ISLAMABAD: The Election Commission of Pakistan (ECP) Saturday expressed displeasure over President Dr Arif Alvi’s letter written a day earlier regarding an “urgent meeting” for the consultations over the date of the election.
Chief Election Commissioner (CEC) Sikandar Sultan Raja, in a letter written to the president, said that the electoral body expects “parental guidance” from the office of the president — which is the highest constitutional body — towards other constitutional bodies. “We […] expect that there will be a better choice of words while addressing such other constitutional institutions,” he wrote.
A day earlier, President Alvi summoned the election commissioner for an "urgent meeting' on February 20 (Monday) for consultation regarding the date of the poll as he lambasted him over ECP’s “poignant approach” regarding the general elections date.
In his letter to the president, CEC Raja said: "I would like to draw your kind attention to the constitutional obligations of the Election Commission of Pakistan under the constitution of Islamic Republic of Pakistan and the Elections Act, 2017."
The letter said that was the constitutional duty of the election commission to organise and conduct elections under Article 218(3) of the Constitution.
Raja mentioned that the commission was fully cognisant of its constitutional obligations to organise and conduct the election and has taken all necessary steps in this regard.

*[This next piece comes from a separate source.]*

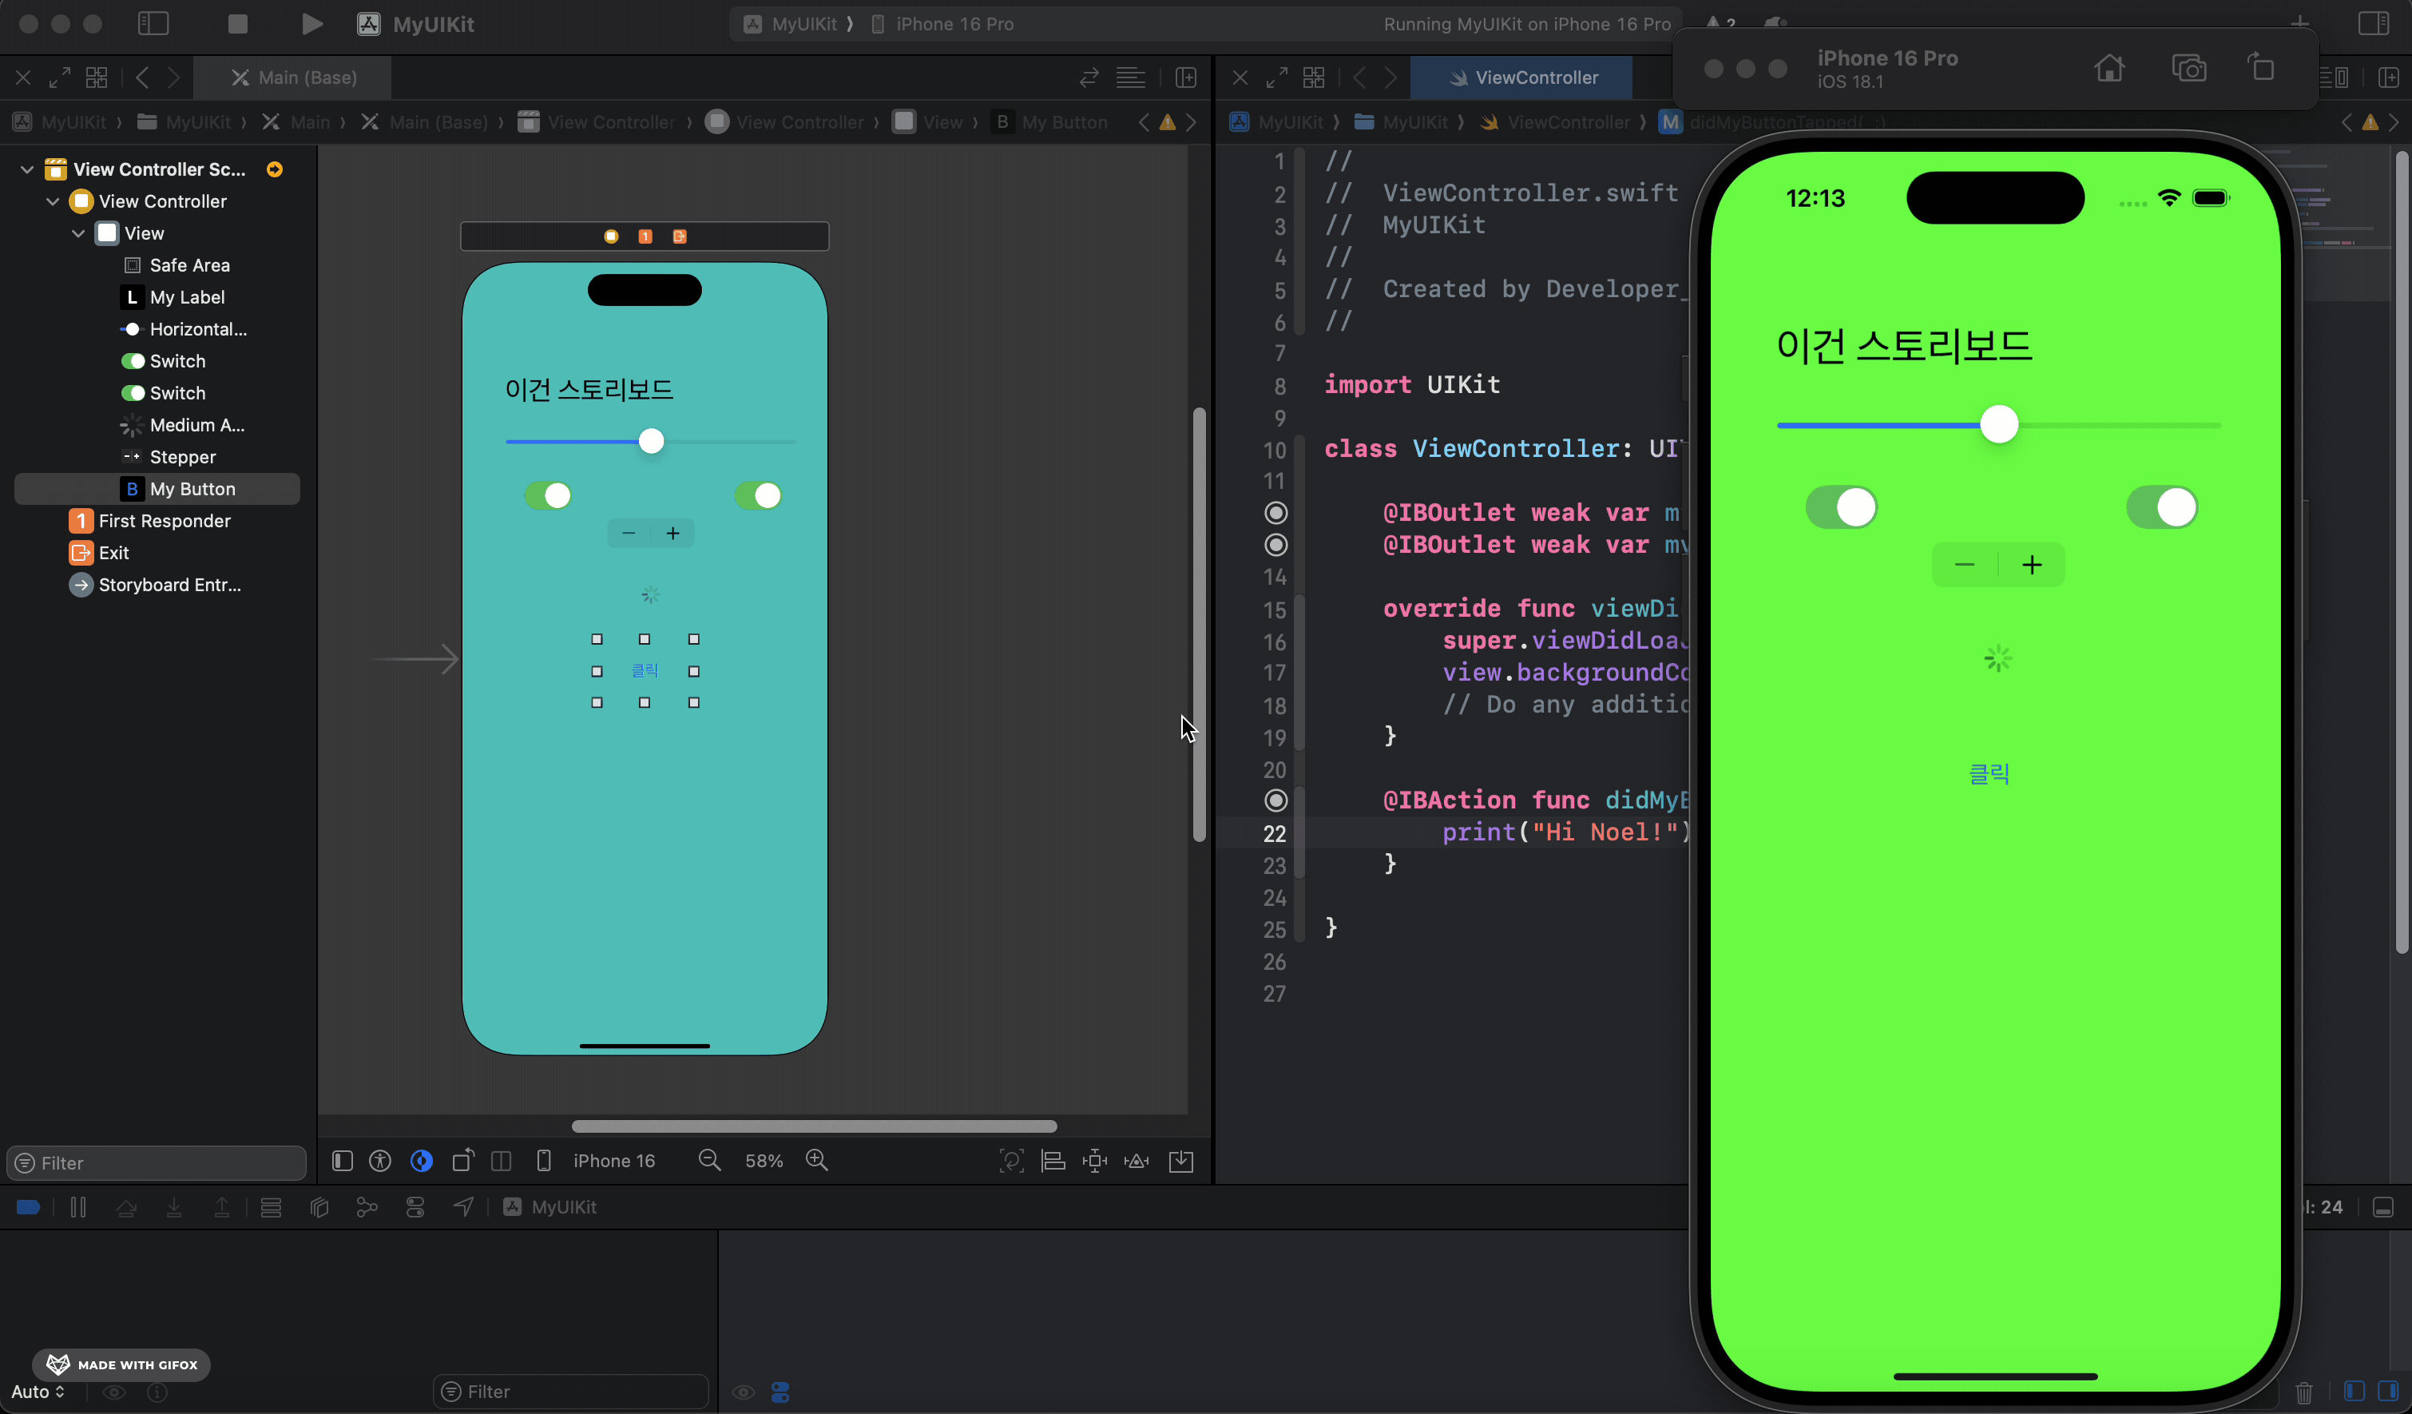The image size is (2412, 1414).
Task: Take a simulator screenshot with camera icon
Action: point(2188,69)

With reference to the first two paragraphs of the president's letter, the CEC said the commission was trying its "level best" to fulfil its constitutional duties "without any pressure or fear".
He said that the ECP had approached the governors of both provinces — Punjab's Baligh Ur Rehman and Khyber Pakhtunkhwa's Shah Farman — for setting a date for provincial elections on January 24.
The commission also claimed that it had issued reminders to both governors on January 29.
“It will not be out of place to mention here that the role of the president and the governor of a province is clearly mentioned in Article 48(5) and 105(3) of the Constitution respectively,” he wrote, adding that the Constitution does not empower the commission to fix a date for a general election to an assembly in case of dissolution.
Raja explained to the president that the commission is mandated to organise and conduct the election to the Senate of Pakistan, by-elections of the assemblies under Section 102 and the Senate without any consultation.
“In this regard, it has fulfilled its obligations as so many by-elections to the Senate, National Assembly and provincial assemblies have been held well within time and the commission did not hesitate to announce the date of such elections,” he said, sharing the example of immediate announcement of schedule of elections on seats of National Assembly from where MNAs have resigned.
He further added that had the framers of the Constitution the intention to confer powers on the Commission to announce the poll date in case of dissolution of an assembly, it would have clearly mentioned the same in Articles 48, 58, 105 or 112 of the Constitution.
“At the same time the Elections Act, 2017 also does not confer powers on the commission to announce a poll date except in Senate elections and all by-elections,” he emphasised.
The CEC explained that following the petition filed by the Pakistan Tehreek-e-Insaf (PTI) and three other petitioners in the Lahore High Court (LHC), the court had directed the ECP to hold a consultative meeting with Punjab's governor and fix a date for the poll.
However, in the meeting conducted on February 14, at the Governor House in Lahore, “the Punjab governor regretted to announce the poll date and informed the ECP that he intends to approach the legal forum.”
After the meeting with the governor, the ECP decided to file a Civil Miscellaneous Application in the LHC seeking further guidance on the matter, but the office of the registrar objected to the application on the grounds that the matter stands decided and the application was not “maintainable.”
“The commission has also challenged the judgment of the Lahore High Court on the ground that the Constitution and law do not provide any consultation by the commission with the Governor,” the letter elaborated.
The letter concluded that the ECP was looking forward to “parental guidance” from the “prestigious” office of the president adding that the commission had “utmost respect for the President's office.”
However, the statement took issue with some of the content from the president’s letter yesterday, requesting that the commission hoped that “there will be a better choice of words while addressing such other constitutional institutions.”
In the letter issued yesterday, President Alvi had claimed that he had "waited anxiously" for the commission to realise its constitutional duties to proceed and act accordingly, but he was extremely dismayed by ECP’s poignant approach to the crucial matter of appointing a date for provincial and general elections.
Expressing his displeasure at the “indifference” of the ECP towards the issue, he chastised the CEC for being lax and taking no steps to set the date.
Especially as “some substantial developments” had taken place, he said referring to the judgment of the Lahore High Court (LHC) to ensure that polls in Punjab are held within 90 days and recent observations of the Supreme Court (SC) instructing that the LHC’s orders be implemented.
Asserting that he was "conscious of his constitutional responsibility of preserving, protecting, and defending the Constitution," the president invited the CEC for an urgent meeting on February 20 to his office.
It must be noted that on February 8, President Alvi had written to the ECP, urging the body to ensure that both provincial and national general elections are held within the constitutionally mandated time.
It is pertinent to mention here that the Punjab and KP assemblies were dissolved by the Imran Khan-led PTI on January 14 and January 18, respectively.